The 56th Street mansion was used throughout the New York social season.  During the summer and early autumn months the Hollins lived and entertained in their Islip, Long Island estate Meadow Farm.

Things were going well for the family – or at least it seemed so to New York society and the banking industry—until October 1913 when the Hollins family quietly moved into the fashionable Hotel Gotham.   Hollins leased the mansion, fully furnished and including Mrs. Hollins’ valuable paintings and rare works of art, to Mrs. John Astor.  Mrs. Astor, the mother of Vincent Astor, agreed to pay $25,000 rent for the winter which included use of the adjoining 55th Street stables.

The stables, in the meantime, were sold to a developer who intended to erect a “large apartment hotel” there; with the agreement that demolition would not start until Mrs. Astor’s lease expired.

A month later an attorney affixed a court order to the brass gates of Hollins’ grand Wall Street office.  The New York Times reported that “Then it was publicly known that one of the most highly regarded houses in Wall Street had collapsed.”

The scandal was no doubt crushing to the family which was referred to by The Times as “notable in New York’s society life.”    They left Manhattan and moved permanently into the Long Island home.   In January 1915 Mrs. Hollins’ collection of art and antiques from the 56th Street house were auctioned off by the Anderson Galleries.  Included were paintings by Thomas Lawrence, Joshua Reynolds, Caravaggio and Romney.  The two-day auction netted $84,481.

Six months earlier the Calumet Club had met to vote on moving north from the clubhouse at Fifth Avenue and 29th Street where they had been for a quarter of a century.   The Hollins house was suggested as a possibility; certainly taking over the mansion would preclude the expense of building.   Before 1915 the house was purchased for $400,000 and the club was opened in the new location.

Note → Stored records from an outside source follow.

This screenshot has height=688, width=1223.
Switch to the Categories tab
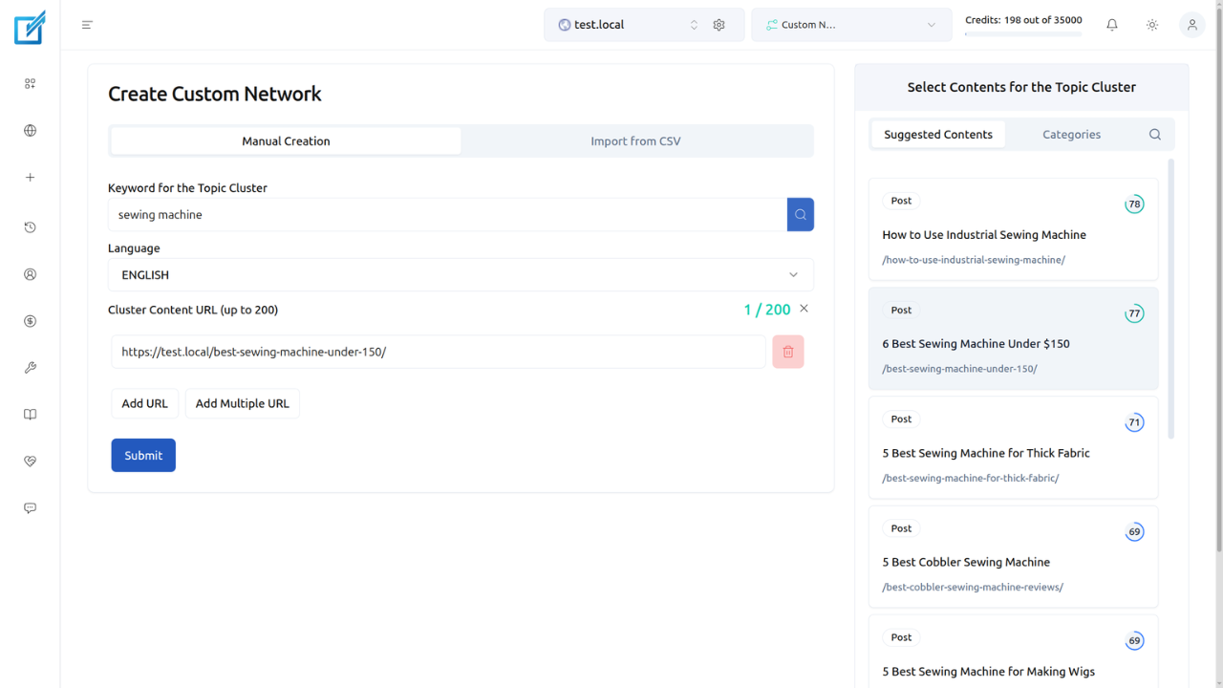coord(1071,134)
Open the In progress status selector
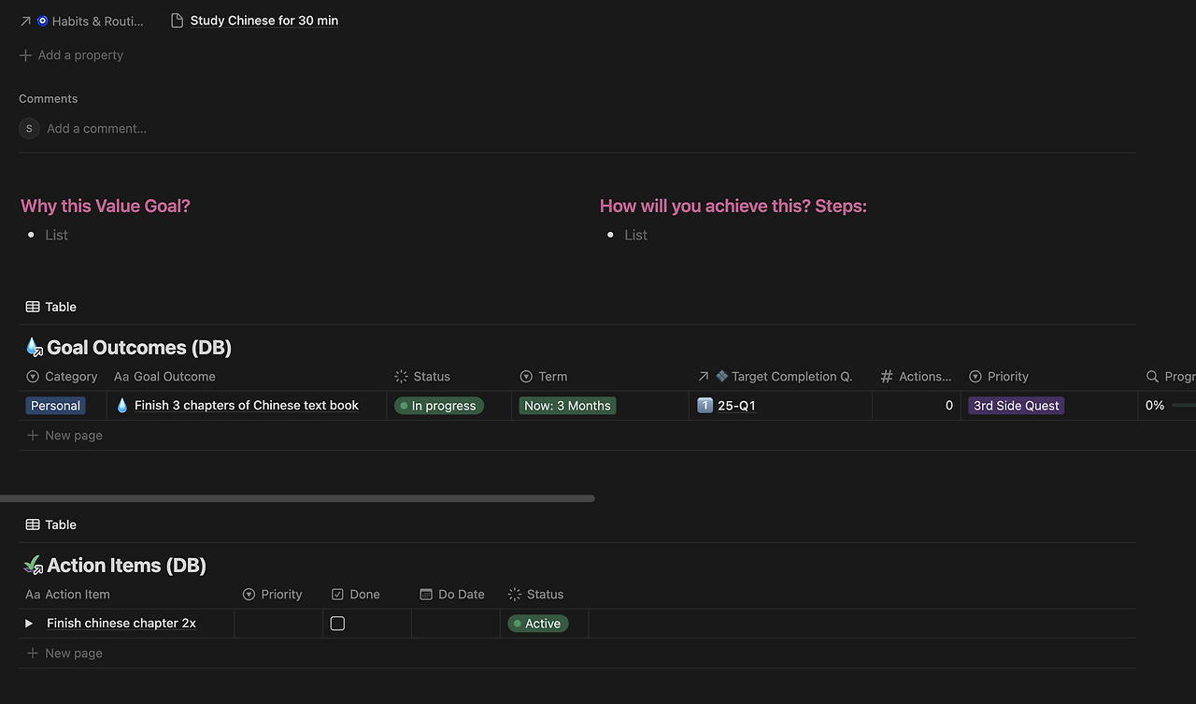This screenshot has height=704, width=1196. point(438,406)
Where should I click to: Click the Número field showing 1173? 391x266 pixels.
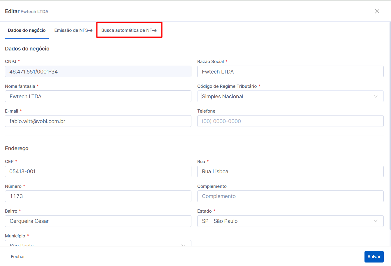98,196
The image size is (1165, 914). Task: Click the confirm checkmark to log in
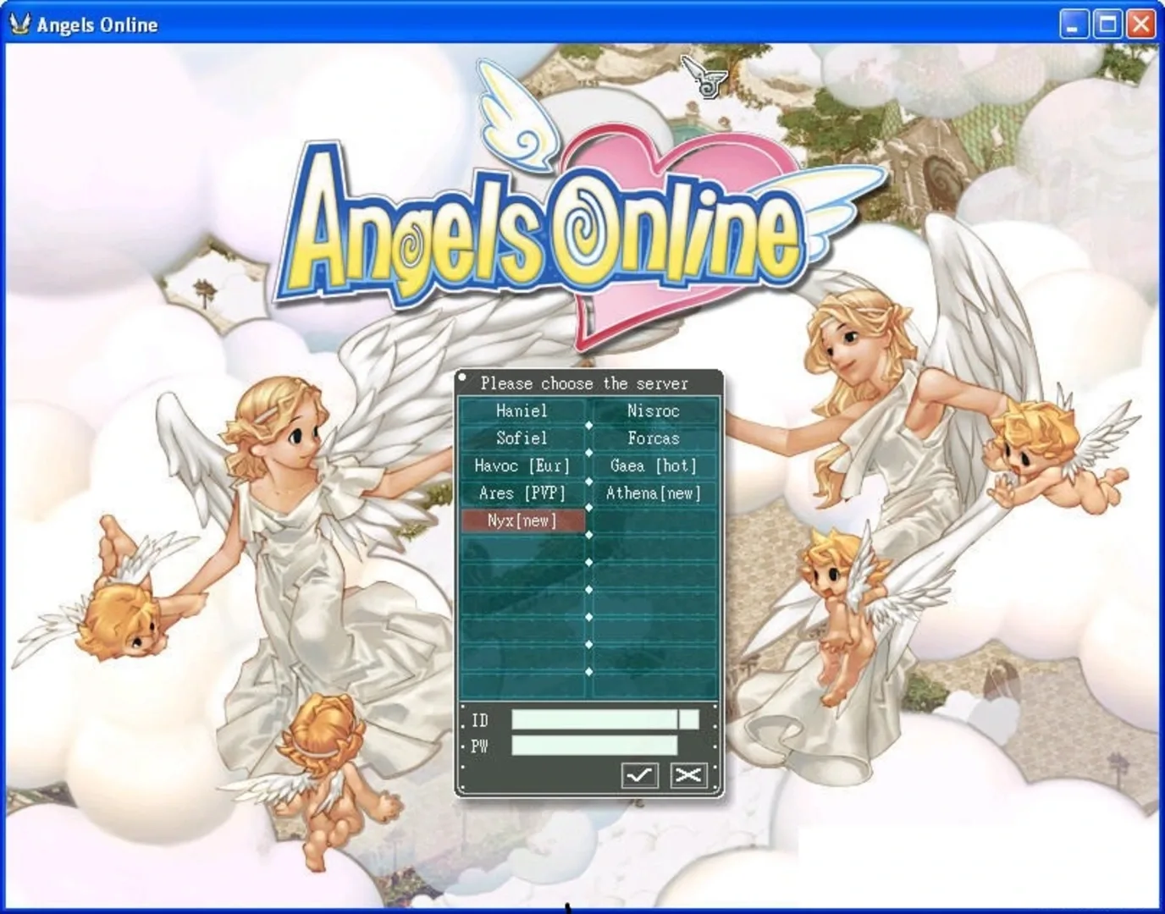(x=641, y=775)
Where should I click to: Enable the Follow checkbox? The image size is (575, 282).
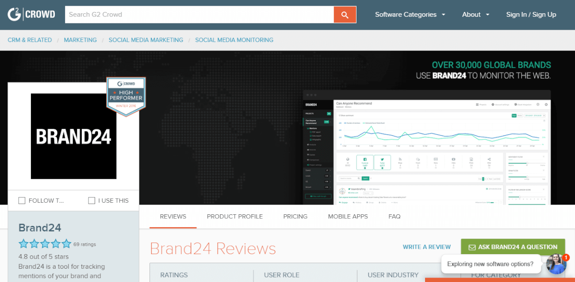pyautogui.click(x=22, y=200)
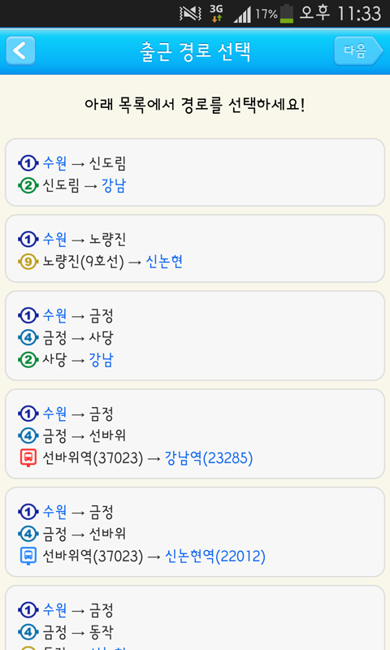Screen dimensions: 390x650
Task: Click 신논현 destination link in second route
Action: (164, 262)
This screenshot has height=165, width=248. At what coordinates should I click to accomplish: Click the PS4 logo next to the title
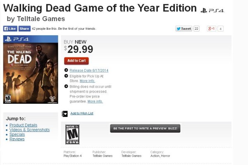[212, 11]
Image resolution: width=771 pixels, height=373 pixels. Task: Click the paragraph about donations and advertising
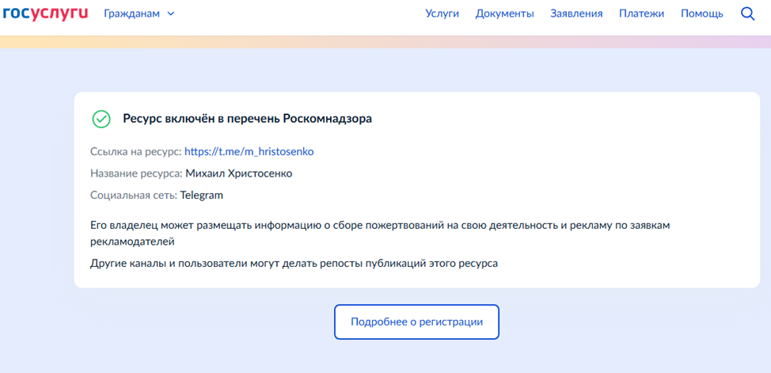(380, 233)
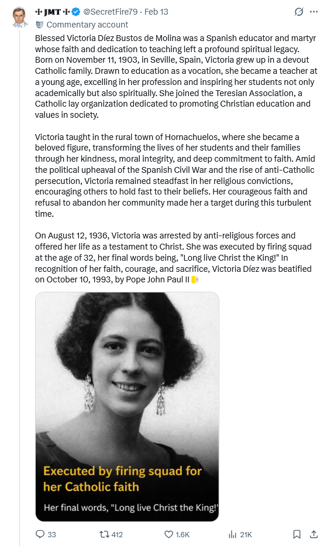Viewport: 327px width, 546px height.
Task: Open the three-dot more options menu
Action: [x=314, y=12]
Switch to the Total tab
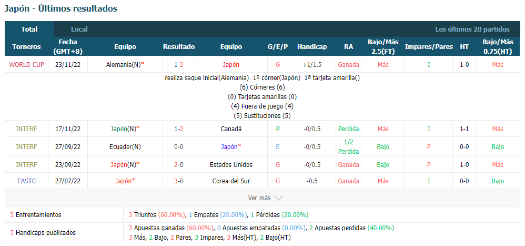Viewport: 525px width, 246px height. pyautogui.click(x=29, y=29)
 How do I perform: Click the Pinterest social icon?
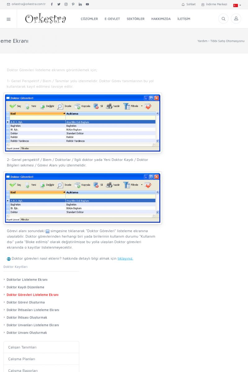(73, 4)
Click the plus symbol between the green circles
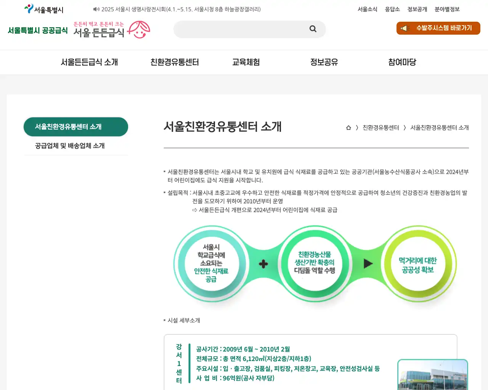This screenshot has height=390, width=488. coord(263,264)
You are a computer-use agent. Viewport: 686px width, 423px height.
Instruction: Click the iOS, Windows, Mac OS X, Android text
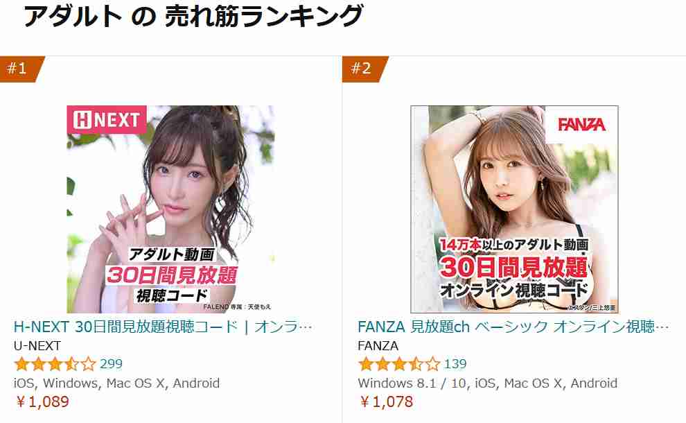pyautogui.click(x=117, y=383)
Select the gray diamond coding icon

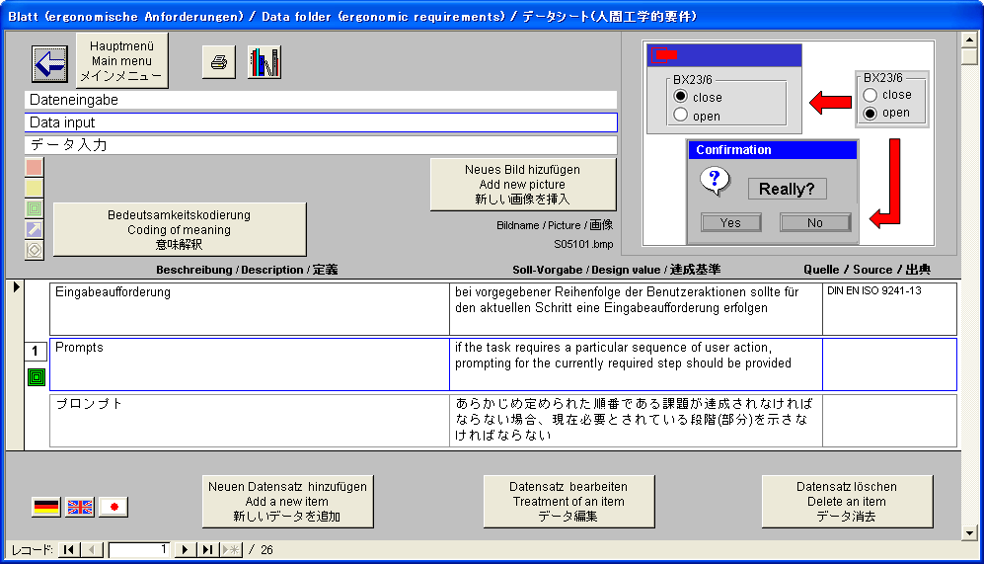(x=35, y=250)
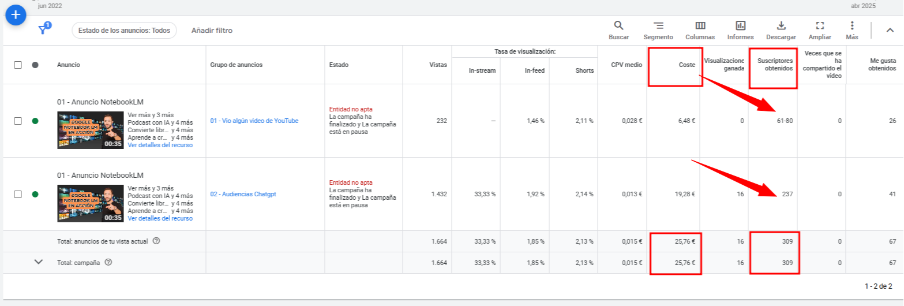Sort by the Coste column header
Screen dimensions: 904x306
pyautogui.click(x=687, y=65)
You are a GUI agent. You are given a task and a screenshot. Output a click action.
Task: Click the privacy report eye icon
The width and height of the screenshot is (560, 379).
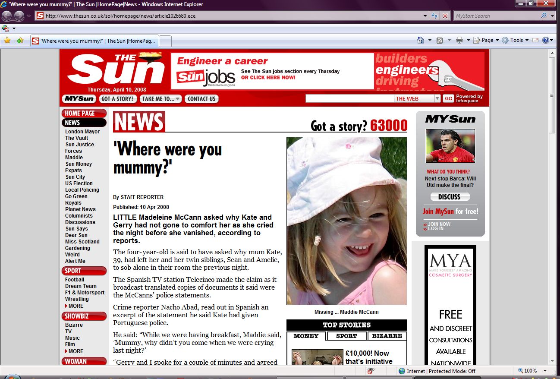pos(371,371)
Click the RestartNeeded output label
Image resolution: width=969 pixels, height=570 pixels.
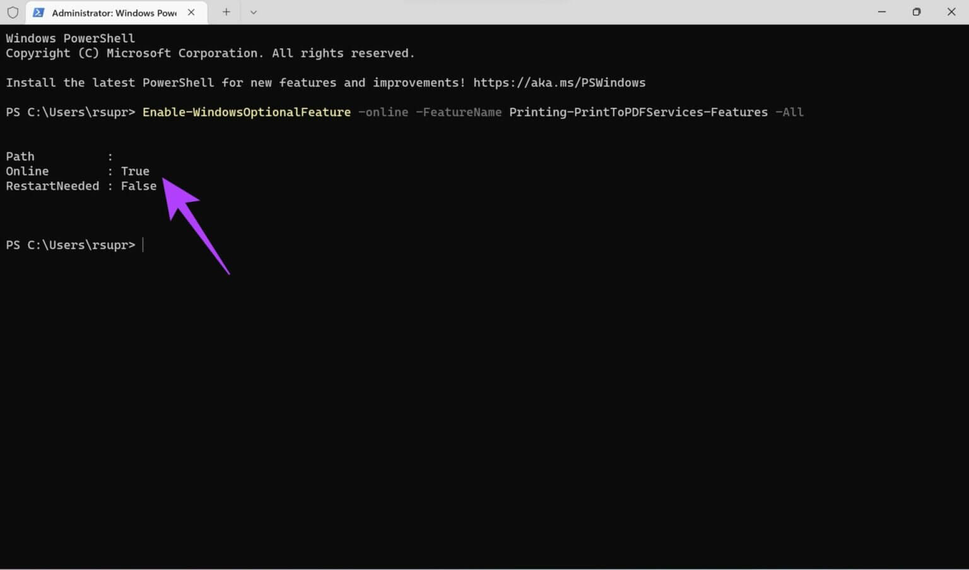coord(52,186)
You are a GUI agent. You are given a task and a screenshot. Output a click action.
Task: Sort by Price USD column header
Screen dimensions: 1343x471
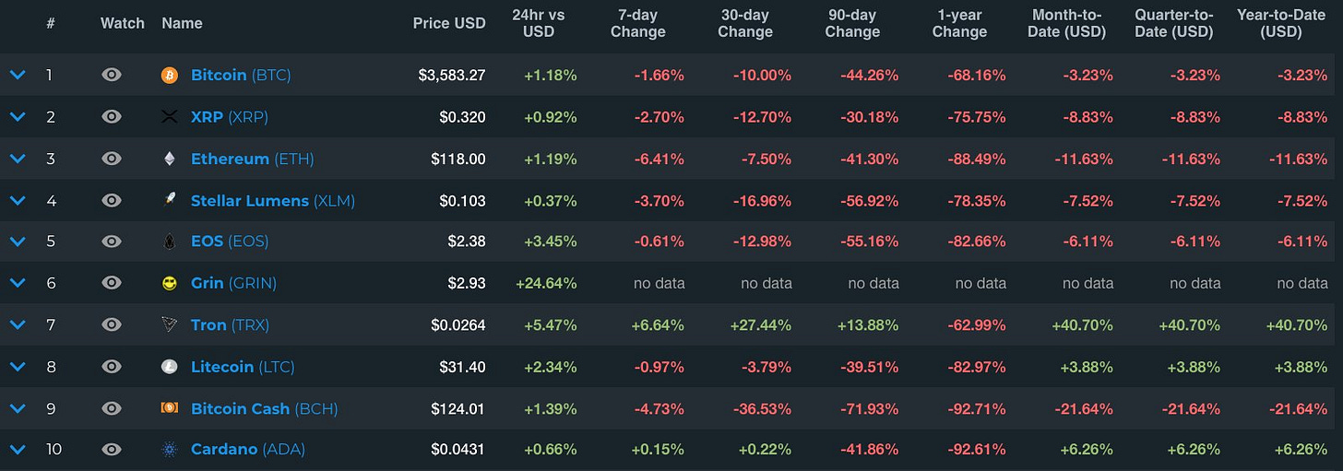(x=448, y=23)
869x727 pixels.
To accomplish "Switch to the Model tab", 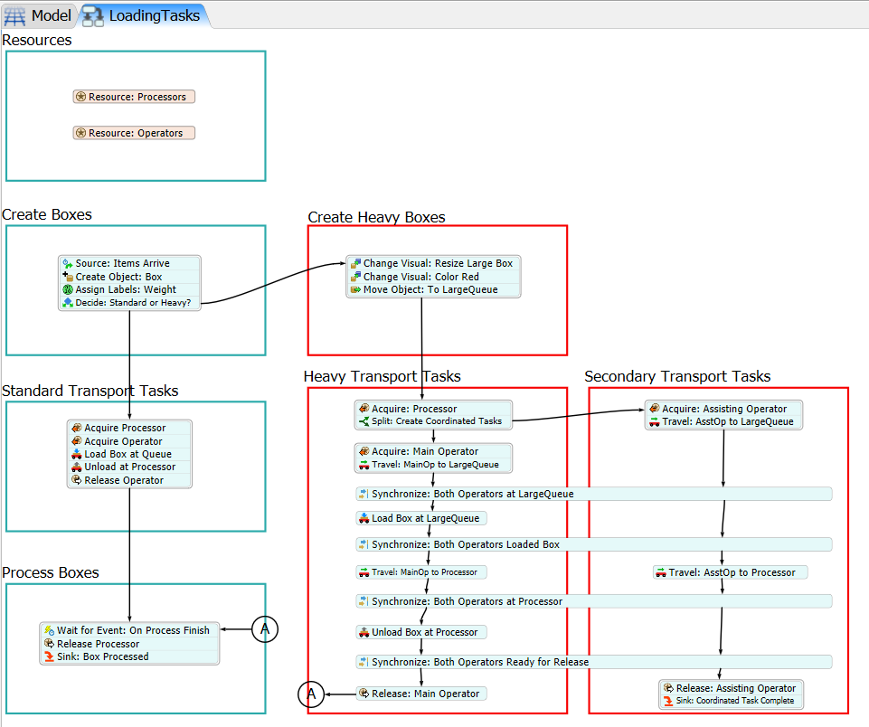I will [x=38, y=15].
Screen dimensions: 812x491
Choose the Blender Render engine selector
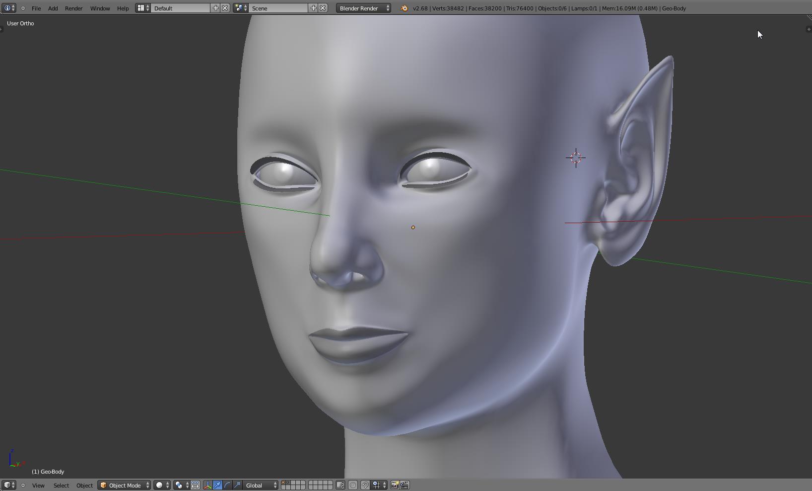tap(363, 8)
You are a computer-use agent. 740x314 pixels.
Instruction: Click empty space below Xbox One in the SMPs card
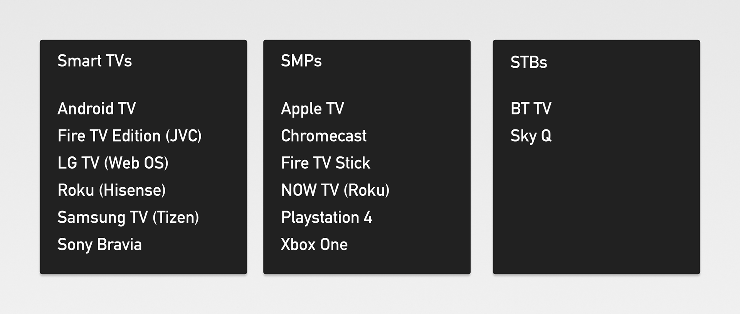366,264
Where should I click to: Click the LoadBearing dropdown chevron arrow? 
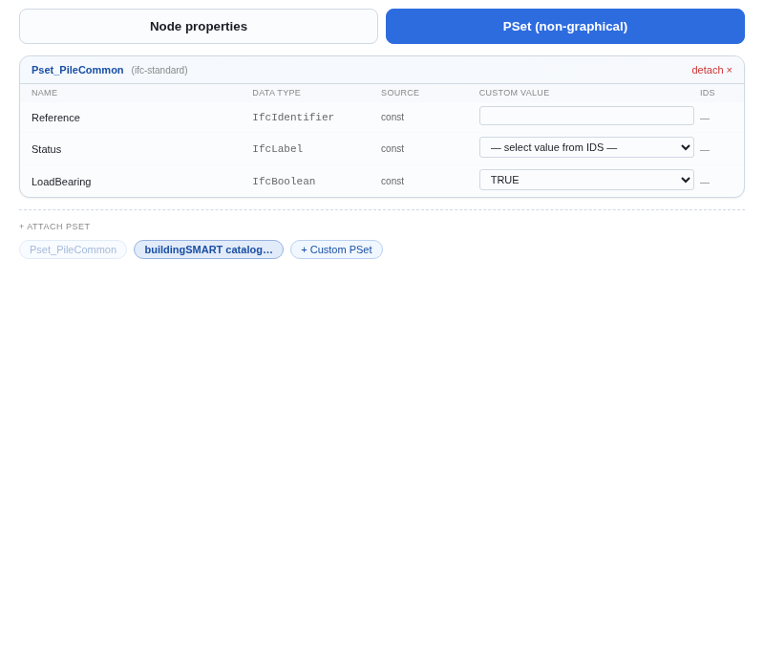686,180
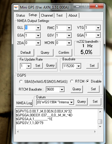Click the horizontal scrollbar right arrow
112x144 pixels.
(x=95, y=132)
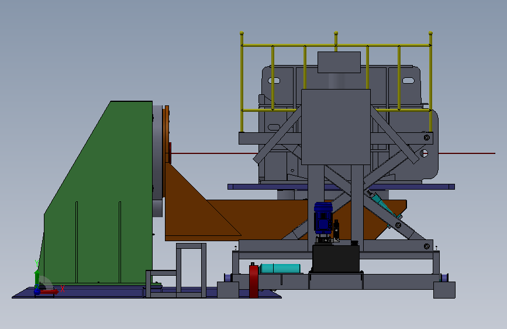Select the purple platform plate under the gearbox
The height and width of the screenshot is (329, 507).
(341, 187)
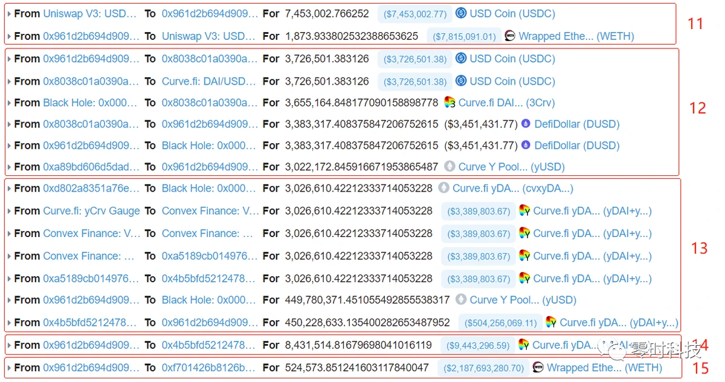Screen dimensions: 725x382
Task: Click the Curve icon in the 450,228,633.13 row
Action: tap(551, 323)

The house was conveniently within what was becoming the new club district.   The Brickbuilder magazine noted in January 1916 that “The clubs in New York have been steadily moving farther and farther north, and while the University Club was for many years a solitary outpost at 54th street and Fifth avenue, it is now no farther north than many of the others.  The pleasant new building of the Calumet Club is on 56th street, just west of Fifth avenue.”

The club had been formed in 1879 by twenty young men from distinguished families.  They named it after the calumet, a tobacco pipe that the American Indians used in peace treaties.  Membership was limited to 300.

In 1924 architect J. E. R. Carpenter was commissioned to renovate the building.  He added a two-story extension in the courtyard, set back behind a one-story arched entrance.  The original centered entrance and portico were replaced by a window that deftly blended with the others.
Carpenter's addition included a new entrance, replacing the original centered doorway -- photo by Alice Lum
Despite being one of the oldest social organizations in the city, the Great Depression proved too much to withstand.  On May 31, 1935 the club was disbanded and the clubhouse closed.   In September the Hollins house was sold at foreclosure and became home to the antiques dealer Charles of London.

For the next decade commercial tenants would come and go, with the house sitting empty for periods.  The Salvation Army acquired it in 1943 to be used as a servicemen’s canteen during World War II.

Over the door a handsome cast iron ornament simulates a leaded fan light -- photo by Alice Lum
Finally in 1947 the government of Argentina purchased the mansion, renovating it as the Argentine Consulate.    The Hollins mansion remains astonishingly preserved; one of the few residences in the area to survive without significant commercial alteration.  The handsome Georgian house was designated a New York City landmark in 1984.